No encontraremos nunca un motivo para no volver.
Levantar la vista al cielo cuando sale el sol, sorprendidos, como delante de lo imposible, y formar parte del drama cotidiano de no saber si hoy lloverá sólo o lloverá mucho.
Los cuadros que nos definen más allá de la historia que intuimos. Las verdades que no sabremos nunca. La mirada triste, el dolor de la belleza. Lady of Shalott, en la Tate Britain, hada maldita, mirando el mundo a través del espejo que buscamos siempre cuando volvemos a Londres. Sólo por ti, volveríamos.
Atravesar el espejo. Loca partida de ajedrez contra nosotros mismos. Esquivar todas las momias del British Museum hasta llegar al espejo de obsidiana a través del cual el alquimista de la reina Isabel, John Dee, hablaba con los ángeles.
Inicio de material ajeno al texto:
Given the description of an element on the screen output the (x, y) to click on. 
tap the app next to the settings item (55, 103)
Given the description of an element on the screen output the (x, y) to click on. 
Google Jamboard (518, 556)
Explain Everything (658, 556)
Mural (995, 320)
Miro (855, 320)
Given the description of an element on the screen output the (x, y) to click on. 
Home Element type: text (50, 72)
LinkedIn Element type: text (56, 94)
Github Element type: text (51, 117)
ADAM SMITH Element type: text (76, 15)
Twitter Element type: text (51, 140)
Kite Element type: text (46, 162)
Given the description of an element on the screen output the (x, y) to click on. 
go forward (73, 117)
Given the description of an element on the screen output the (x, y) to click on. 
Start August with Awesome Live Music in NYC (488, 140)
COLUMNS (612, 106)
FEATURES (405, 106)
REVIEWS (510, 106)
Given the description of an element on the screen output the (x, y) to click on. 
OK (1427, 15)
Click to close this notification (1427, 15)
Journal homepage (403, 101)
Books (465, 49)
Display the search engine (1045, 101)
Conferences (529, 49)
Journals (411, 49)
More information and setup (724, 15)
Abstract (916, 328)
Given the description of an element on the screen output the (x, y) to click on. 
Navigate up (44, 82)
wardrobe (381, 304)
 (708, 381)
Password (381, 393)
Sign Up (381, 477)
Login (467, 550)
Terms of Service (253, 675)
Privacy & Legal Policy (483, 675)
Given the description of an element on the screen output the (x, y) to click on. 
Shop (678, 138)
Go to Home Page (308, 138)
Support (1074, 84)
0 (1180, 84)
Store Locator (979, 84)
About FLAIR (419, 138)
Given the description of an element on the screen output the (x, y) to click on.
¿Encontraremos el espejo definitivo? ¿El truco de magia que por fin no será un truco?
Mientras hay un pintor ruso que nos espera en Camden. Guarda sus dibujos dentro de una nevera y nos cuenta historias de árboles mágicos.
Mientras, está la música, como una religión politeísta que sobrevive más allá del tiempo y de los templos. Si no escuchas la música cuando caminas por esta ciudad es que el frío te ha matado. Si es así, marcha, debes marchar. Yo me quedaré aquí, respirando por ti.
¿Recuerdas cuando la libertad era entrar en todas las librerías de Charing Cross?
El peor café del mundo, la película que algún día acabaremos de ver.
El cuento que algún día acabaremos de escribir.
Tatuarnos 1666 en la espalda con una frase que diga: Yo sobreviví al Gran Incendio.
El lugar más bonito de Londres está al otro lado del espejo que seguimos buscando en todos los anticuarios de Portobello.